We could even hide an entire person that... is just annoying when we want to see the most important stuff.

After the filtering, we come to the prioritization part.

Based on the following variables, we could prioritize bumping of posts:
  • +1's on a certain content-type (maybe even +1's on the content-type of a certain user)
  • commenting and interaction with certain users
  • mentioning users
  • muting posts (secondary parameter: count of comments until mute)
If you sum these variables up, you get a sense of weight/importance. The heavier the predicted weight of a post, the higher it is ranked, the easier it is bumped, the longer is the life-cycle in the personalized content stream.

For example: A heavy/important post can easily be bumped, even by a person's comment that is not in the circles of the user... a lightweight/unimportant post gets just bumped by a mention of the owner of the activity stream / viewer.

There are another thousand things to think of like: marking a certain user as "always important/heavy weight", but that'd lead too far.

I hope you enjoyed my ideas and thanks to Erica Champion for the spark of genius here, who came up with the Priority Inbox for activity streams for Google+ :)

cheers!

Ps: if you have itchy fingers to type "Oh, LAME!! Facebook does that already and sh*t!", I politely ask to shut the fudge up and get lost! :D

6 comments:

Joshua Talley said...

For the multiple shares of the same content, I like the idea of a "first share" stack. For example, let's say I share an amazing post, and 10 other people share it. Since Florian tends to catch things first, he shares it, then a bunch of others do it too. For me, I would see it as:

"Florian Rohrweck shared a post by Joshua Talley...(etc., etc., post content...)

...along with 9 others" <-- expandable to see who else shared it, in case you're interested in a particular person's comments.

For any given user, the first person from their circles that shares it will be highlighted at the top.

NoName said...

Thx josh :D yeah that's also one of my favorites :D I hope google picks that up ^^

pjvex said...

does Facebook have "shares"?can't recall. But I think your fine-grained ideas (as same may have been inspired) are great. These are all ways to make G+ something better--the least of which is a Facebook clone. Although endless reshares are far more annoying than a simple bump. I am used to that with Buzz, and also discerning between the value of a comment would be difficult.

Google made a wise move in securing a large and talented focus group with which to test Google+. I hope they take all these ideas seriously.

George B. Moga said...

Good points! We definitely need better filters and personal control over what we see in the stream. I did an article about it a couple of months ago, back when it was still Google Me:
http://exde601e.blogspot.com/2011/02/what-i-expect-from-google-me-2.html

P.S. for pjvex: Facebook does have sharing, but it's less widespread. It only works with links, as far as I remember.

TomN said...

I like the idea:

+1's on a certain content-type (maybe even +1's on the content-type of a certain user)
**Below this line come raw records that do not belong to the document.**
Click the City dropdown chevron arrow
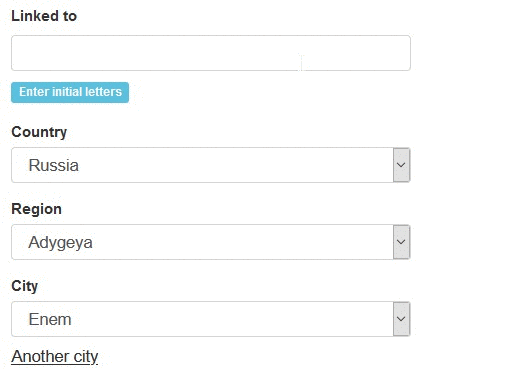Image resolution: width=518 pixels, height=375 pixels. coord(401,319)
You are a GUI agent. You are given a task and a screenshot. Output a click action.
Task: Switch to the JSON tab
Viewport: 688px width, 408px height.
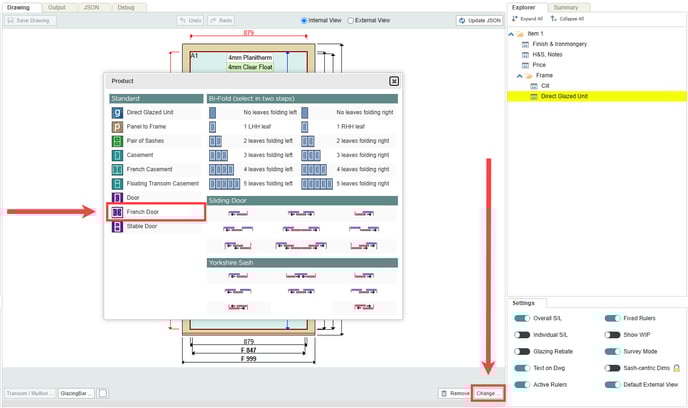[90, 6]
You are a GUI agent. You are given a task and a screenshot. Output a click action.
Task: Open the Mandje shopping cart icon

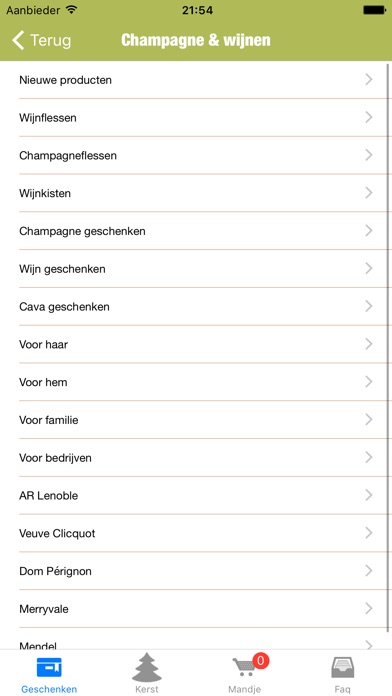coord(244,667)
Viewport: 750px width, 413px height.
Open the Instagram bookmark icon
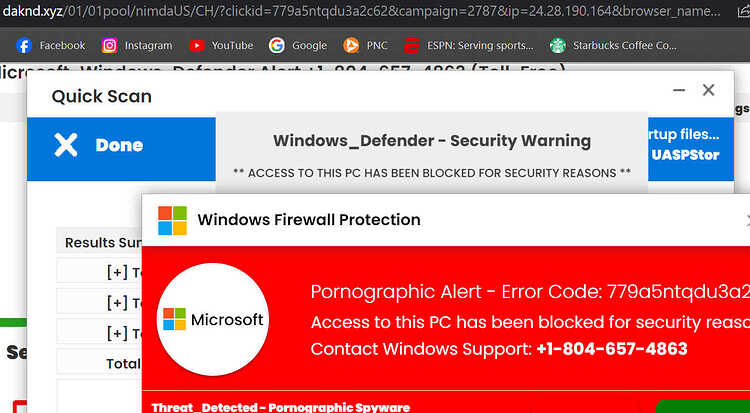point(110,45)
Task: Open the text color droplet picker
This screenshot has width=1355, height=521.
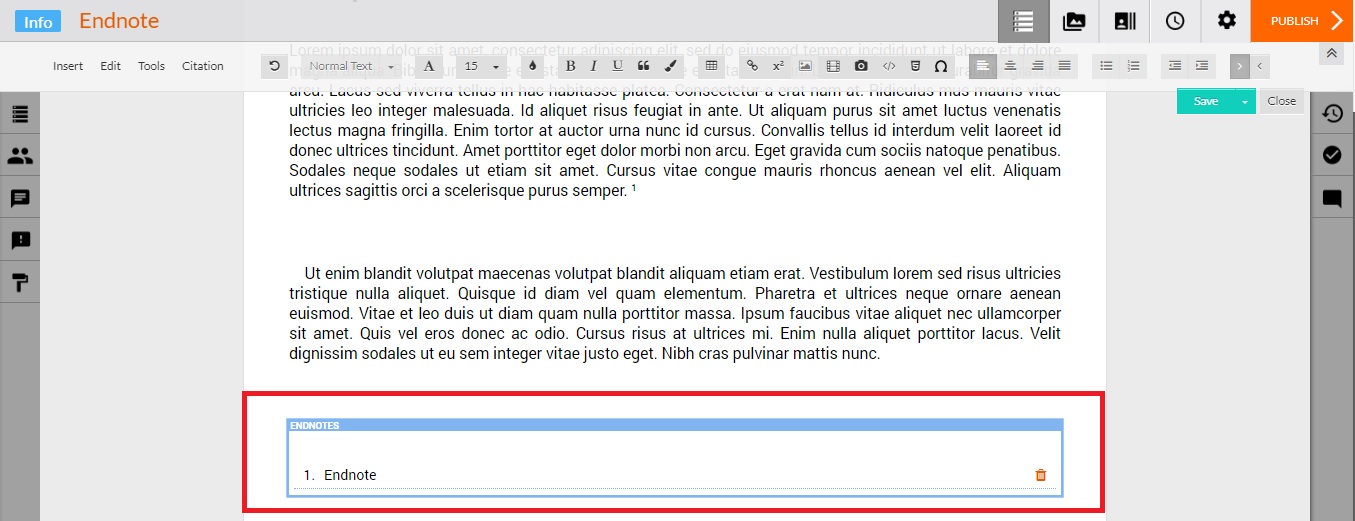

What might really work well is to have a sort of auto-ranking of my friends to influence priority bumps.

Every time I +1 a friend's post, they get a higher weight (obviously, a -1 would be a nice signal to have, too). The network effect happens when that user +1's any other post.

I have some friends who are a positive correlation to me. They like it, I'm probably going to like it.

Aaron Longnion said...

Florian - good ideas here. Since I've already been working on the "too much crap in social networks" problem for a while with Refynr, I agree... to a point. Instead of trying to guess what people are +1'ing in a particular piece of content, we should just let the user explicitly define topics/keywords that they are most interested in, or want to mute/exclude.